Sementara itu, Ketua Pelaksana Riau Bhayangkara Run 2026 Kombes Daniel Widya Mucharam mengatakan, event lari ini lahir dari semangat membangun kedekatan Polri dengan masyarakat melalui kegiatan yang sehat, positif, dan berdampak.

Menurut Daniel, Provinsi Riau memiliki sejumlah isu strategis yang menjadi perhatian bersama, mulai dari karhutla, ancaman penyalahgunaan narkoba, hingga pentingnya menjaga kelestarian lingkungan dan satwa khas daerah seperti gajah Sumatera.  

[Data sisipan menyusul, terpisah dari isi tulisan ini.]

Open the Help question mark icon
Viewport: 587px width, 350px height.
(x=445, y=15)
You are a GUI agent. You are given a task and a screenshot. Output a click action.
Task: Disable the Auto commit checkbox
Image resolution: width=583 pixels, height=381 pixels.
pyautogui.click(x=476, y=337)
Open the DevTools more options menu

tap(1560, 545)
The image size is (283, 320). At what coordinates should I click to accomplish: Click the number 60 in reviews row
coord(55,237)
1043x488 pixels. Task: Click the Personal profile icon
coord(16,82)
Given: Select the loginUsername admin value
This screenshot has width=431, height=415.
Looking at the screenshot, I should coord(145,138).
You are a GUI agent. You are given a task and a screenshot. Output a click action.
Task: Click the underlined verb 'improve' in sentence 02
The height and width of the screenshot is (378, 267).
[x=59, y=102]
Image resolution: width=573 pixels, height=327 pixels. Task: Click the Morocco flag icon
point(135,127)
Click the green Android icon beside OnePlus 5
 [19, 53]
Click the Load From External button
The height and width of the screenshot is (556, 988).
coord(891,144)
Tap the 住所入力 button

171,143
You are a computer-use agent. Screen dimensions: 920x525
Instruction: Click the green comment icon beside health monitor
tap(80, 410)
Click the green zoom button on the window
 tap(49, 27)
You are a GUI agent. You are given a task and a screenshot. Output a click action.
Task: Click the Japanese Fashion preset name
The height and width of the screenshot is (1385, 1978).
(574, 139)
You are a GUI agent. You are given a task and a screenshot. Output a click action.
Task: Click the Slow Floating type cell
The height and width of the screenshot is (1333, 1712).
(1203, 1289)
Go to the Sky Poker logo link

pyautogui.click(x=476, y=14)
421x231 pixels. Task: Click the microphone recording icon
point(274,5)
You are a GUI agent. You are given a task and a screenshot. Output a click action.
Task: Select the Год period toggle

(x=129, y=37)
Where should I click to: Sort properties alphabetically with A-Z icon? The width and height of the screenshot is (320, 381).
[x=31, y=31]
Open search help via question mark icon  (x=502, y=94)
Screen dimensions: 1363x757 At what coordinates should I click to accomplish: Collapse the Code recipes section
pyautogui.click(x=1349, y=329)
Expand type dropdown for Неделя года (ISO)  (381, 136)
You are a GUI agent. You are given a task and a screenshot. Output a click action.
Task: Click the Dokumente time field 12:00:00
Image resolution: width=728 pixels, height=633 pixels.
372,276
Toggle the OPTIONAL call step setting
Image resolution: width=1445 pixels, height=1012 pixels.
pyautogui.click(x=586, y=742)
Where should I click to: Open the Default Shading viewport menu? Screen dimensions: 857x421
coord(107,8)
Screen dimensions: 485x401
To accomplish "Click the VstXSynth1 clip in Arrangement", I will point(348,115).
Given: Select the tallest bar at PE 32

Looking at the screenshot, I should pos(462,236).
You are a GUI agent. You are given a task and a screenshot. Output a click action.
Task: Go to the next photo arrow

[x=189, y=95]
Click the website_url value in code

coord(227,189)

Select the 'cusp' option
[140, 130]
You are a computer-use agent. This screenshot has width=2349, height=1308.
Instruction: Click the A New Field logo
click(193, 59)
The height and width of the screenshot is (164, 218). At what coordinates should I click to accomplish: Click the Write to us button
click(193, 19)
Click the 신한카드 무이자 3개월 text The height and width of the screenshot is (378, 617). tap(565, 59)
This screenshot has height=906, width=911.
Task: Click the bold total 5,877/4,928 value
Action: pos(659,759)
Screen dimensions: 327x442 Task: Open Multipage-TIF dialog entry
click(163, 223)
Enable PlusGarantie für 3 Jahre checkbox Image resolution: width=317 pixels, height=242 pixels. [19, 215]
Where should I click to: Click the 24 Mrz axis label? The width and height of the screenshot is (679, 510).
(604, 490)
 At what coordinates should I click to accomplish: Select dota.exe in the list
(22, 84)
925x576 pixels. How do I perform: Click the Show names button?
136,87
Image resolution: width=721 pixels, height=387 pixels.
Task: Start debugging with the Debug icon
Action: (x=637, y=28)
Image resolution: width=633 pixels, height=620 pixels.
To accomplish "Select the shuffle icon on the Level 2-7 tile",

“Karena itu melalui Riau Bhayangkara Run 2026, kami ingin menghadirkan sebuah kegiatan yang bukan hanya sehat secara fisik, tetapi juga memiliki nilai sosial,” ujarnya.

Riau Bhayangkara Run 2026 mengusung tagline "Run With Purpose, Move Forward With Riau." Ajang lari ini akan menghadirkan tiga kategori utama yakni Half Marathon 21K nasional dan internasional, 10K, serta 5K. Start dan finish akan dipusatkan di Mapolda Riau.